AI-Powered Secure Document Anonymization Pipeline: A Serverless AWS Architecture for PII Detection and Redaction

Organizations struggle with manual redaction of Personally Identifiable Information (PII) from sensitive documents, facing significant compliance challenges with GDPR and HIPAA regulations. This work develops an intelligent, serverless document anonymization pipeline using Amazon Web Services to automate PII detection and redaction processes. The solution employs AWS Step Functions to orchestrate a microservices architecture that ingests documents through a secure web interface, extracts text using Amazon Textract, identifies sensitive information via Amazon Comprehend, and applies configurable anonymization strategies. The system integrates multiple AWS services including Lambda functions for processing logic, API Gateway for API communication between frontend and backend, S3 for storage, DynamoDB for audit trails, and EventBridge for workflow management.
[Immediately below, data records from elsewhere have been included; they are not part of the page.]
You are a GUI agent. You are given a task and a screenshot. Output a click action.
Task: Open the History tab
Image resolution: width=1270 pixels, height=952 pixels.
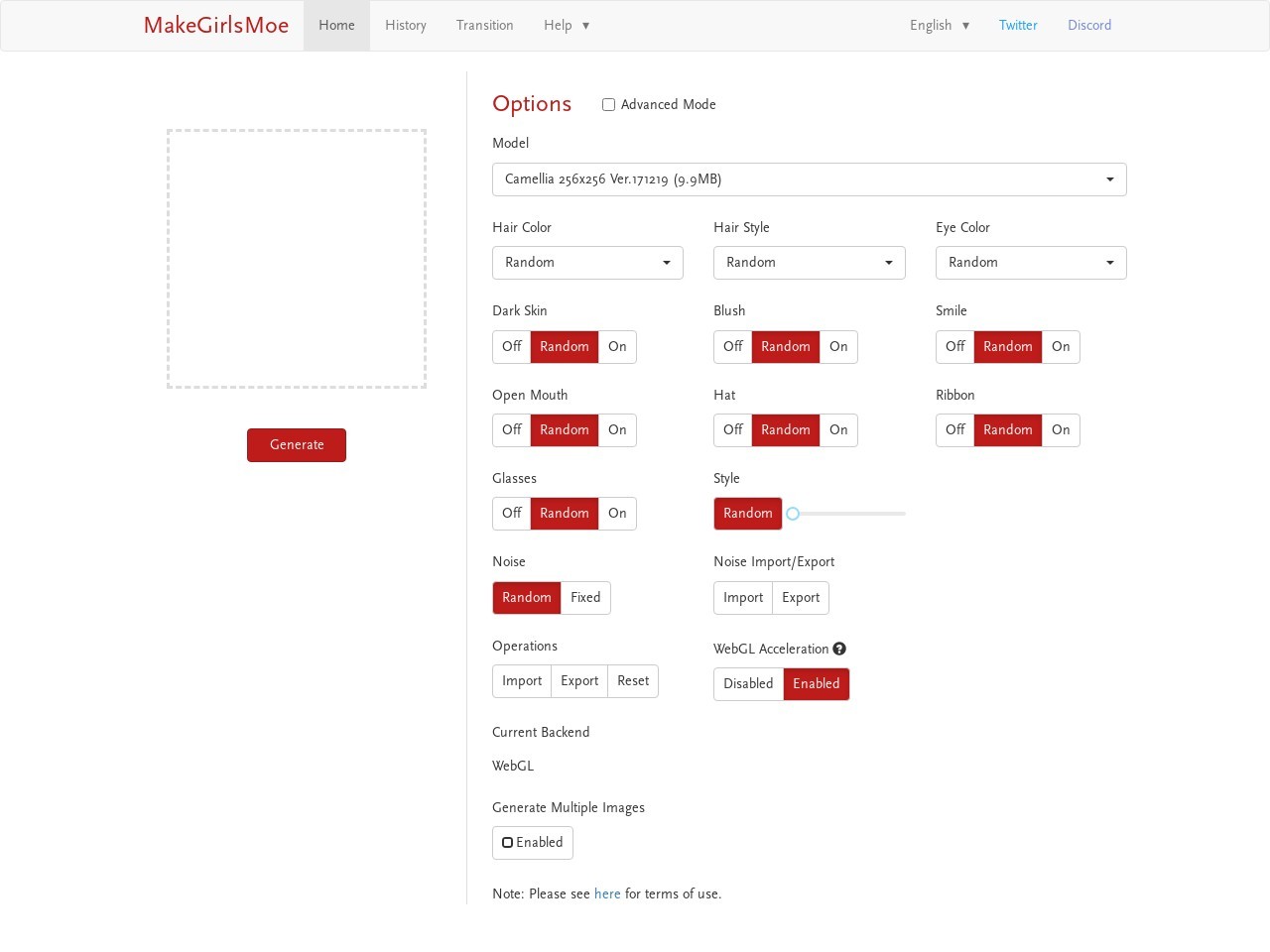(x=406, y=26)
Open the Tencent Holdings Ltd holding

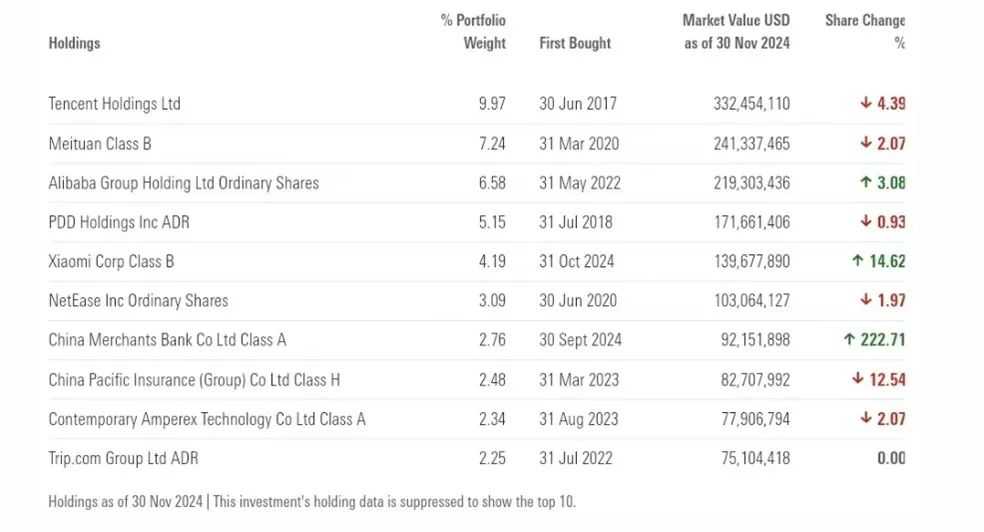click(x=114, y=104)
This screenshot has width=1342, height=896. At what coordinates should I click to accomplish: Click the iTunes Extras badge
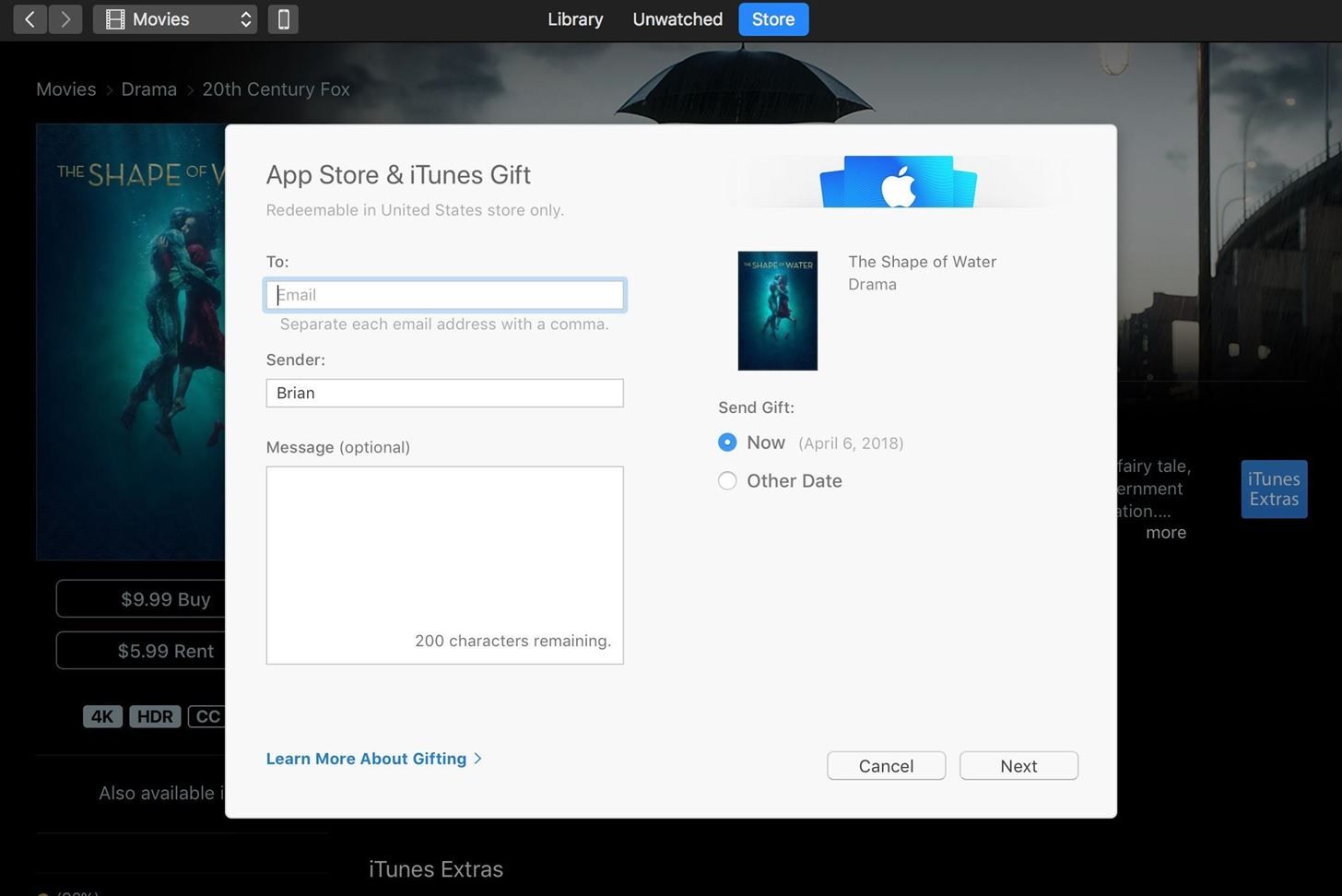pos(1273,489)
Key features include a JavaScript-based frontend with real-time progress tracking, support for multiple document formats (PDF, TXT, and images), and intelligent PII detection covering names, Social Security numbers, emails, medical information and other sensitive PII. Security measures encompass malware scanning via GuardDuty, encryption at rest and in transit, fine-grained IAM policies, and comprehensive audit logging via CloudTrail. The serverless architecture ensures cost-effectiveness through pay-per-use pricing while providing automatic scaling capabilities. This implementation showcases a practical application of cloud-native architectures and AI services for solving real-world data privacy challenges in enterprise environments.